-- DOCUMENT EXTRACT --
For a concept that has attracted so much international interest, remarkably little research has been undertaken into the meanings and use of the hau, through either the study of early Māori language texts or interviews with living experts in Māori language and culture. Key texts in Māori cosmology and epistemology (Barlow 1991; Marsden 1975; Patterson 1992; Salmond 1976, 1982, 1985; Shirres 1997) mention it indirectly or not at all, and the studies that explore it most fully (Salmond 1991:176-77, 2000) rely heavily on material edited and summarised by amateur ethnologist Elsdon Best. Māori experts did not include it in the list they compiled two years ago for researchers working on a compendium of key Māori concepts for Te Matahauariki Research Institute (Frame 2001); it was added later on my suggestion. I myself have heard it referred to by Māori only occasionally in discussions on Māori concepts, in ways which suggest that it is close to but not identical with the concepts of mana and mauri ‘life-principle’ (Metge 1986:73-74).

-- RECORDS SHOWN --

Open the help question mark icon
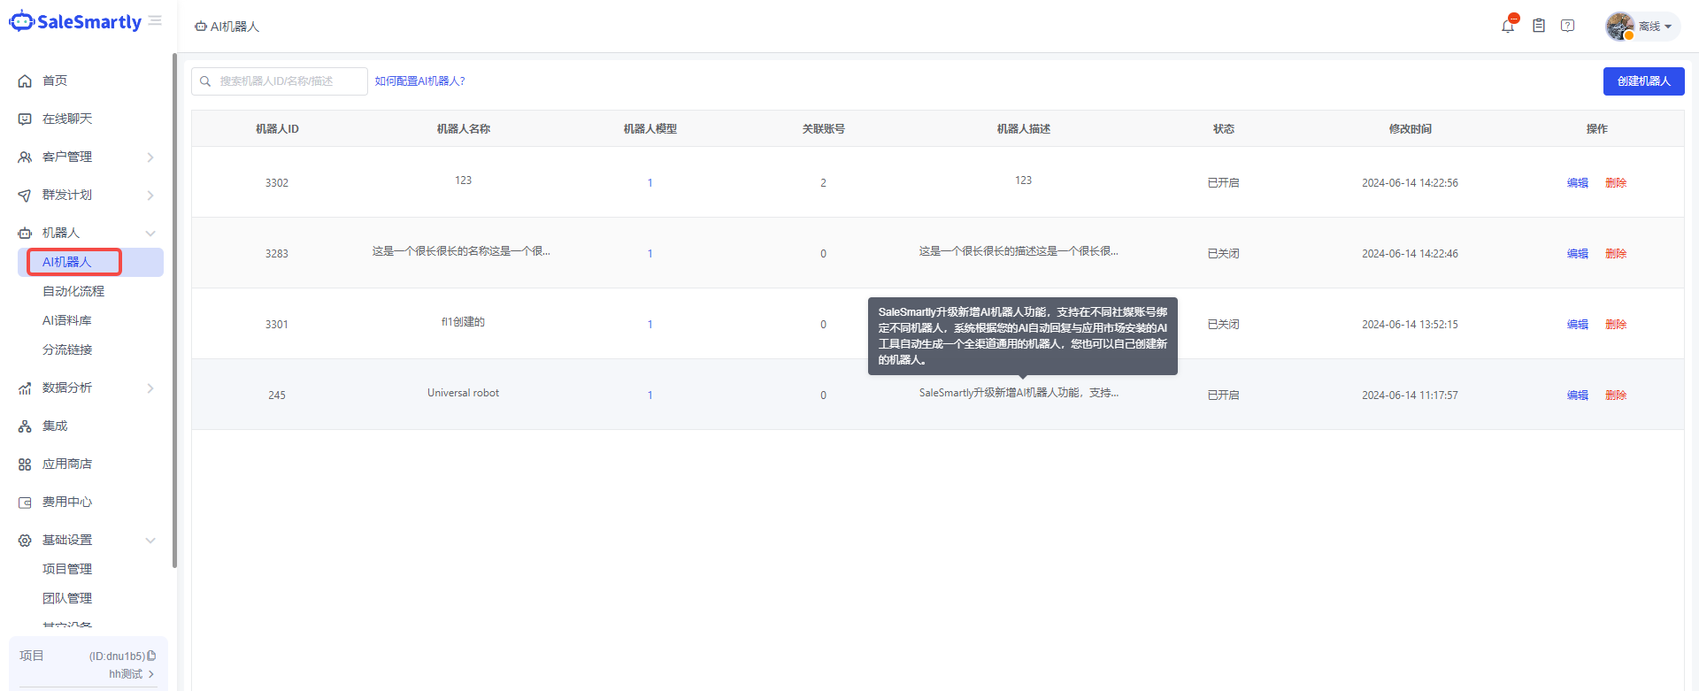(1567, 26)
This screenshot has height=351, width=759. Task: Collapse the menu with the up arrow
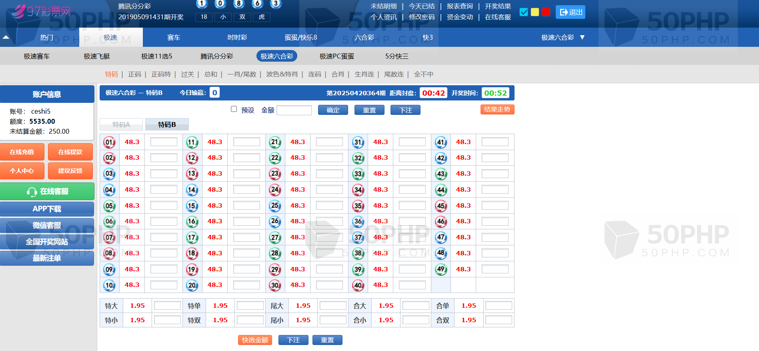6,37
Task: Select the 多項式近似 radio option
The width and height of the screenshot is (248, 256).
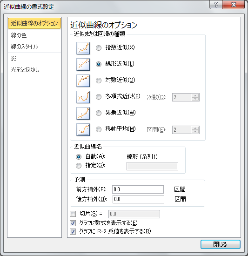Action: click(99, 97)
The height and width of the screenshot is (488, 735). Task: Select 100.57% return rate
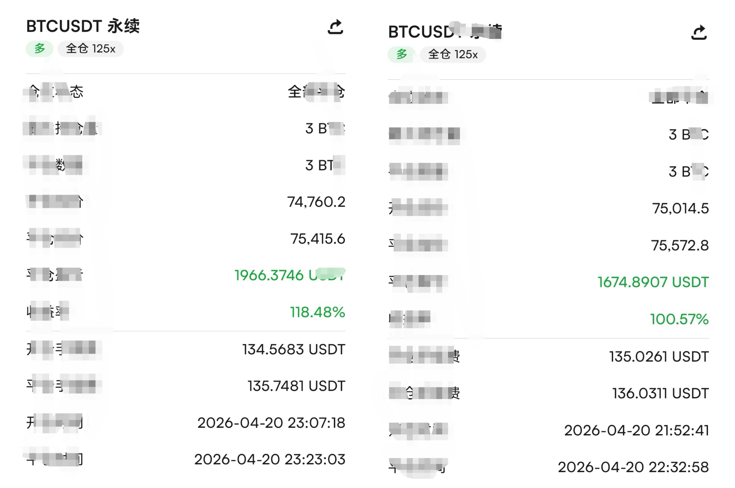pos(680,319)
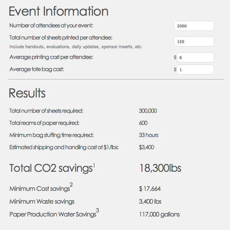
Task: Click footnote 1 next to Total CO2 savings
Action: [x=94, y=166]
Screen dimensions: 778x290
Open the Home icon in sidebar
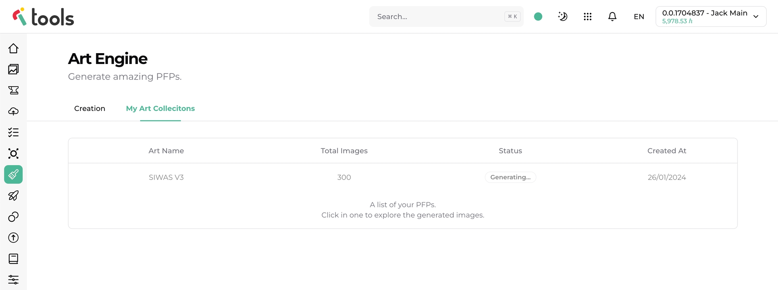click(x=14, y=48)
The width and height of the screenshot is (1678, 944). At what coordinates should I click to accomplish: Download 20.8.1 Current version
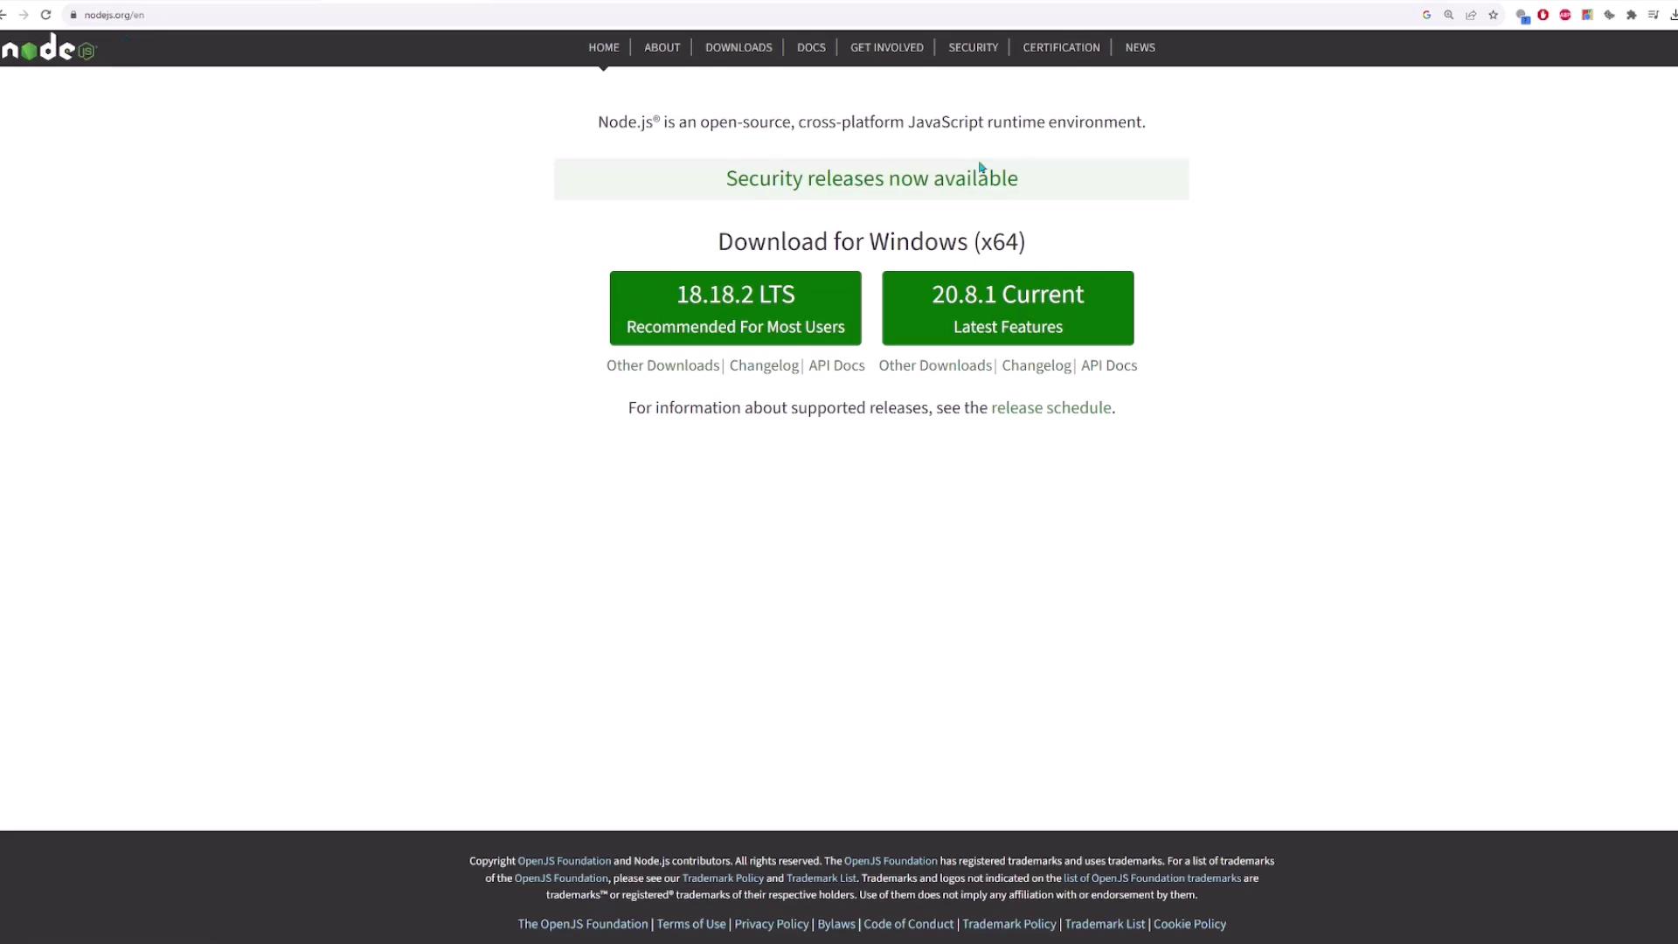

-- EXERCISE SET --
**A.** In the passage on the Māori concept of hau, whose edited and summarized material do the studies that explore the concept most fully rely on heavily?
**B.** Rewrite every line of the records as a numbered list, omitting blank lines and leaving the pictures out of your answer.
The passage and the records have no connection to each other.

-- TASK-BY-TASK OUTPUTS --
**A.** They rely heavily on material edited and summarized by the amateur ethnologist Elsdon Best.

**B.**
1. Open the help question mark icon
2. (1567, 26)
3. This screenshot has height=351, width=759. Task: Collapse the menu with the up arrow
4. 6,37
5. Task: Select the 多項式近似 radio option
6. The width and height of the screenshot is (248, 256).
7. Action: click(99, 97)
8. The height and width of the screenshot is (488, 735). Task: Select 100.57% return rate
9. pos(680,319)
10. Task: Click footnote 1 next to Total CO2 savings
11. Action: [x=94, y=166]
12. Screen dimensions: 778x290
13. Open the Home icon in sidebar
14. click(x=14, y=48)
15. The width and height of the screenshot is (1678, 944). At what coordinates should I click to accomplish: Download 20.8.1 Current version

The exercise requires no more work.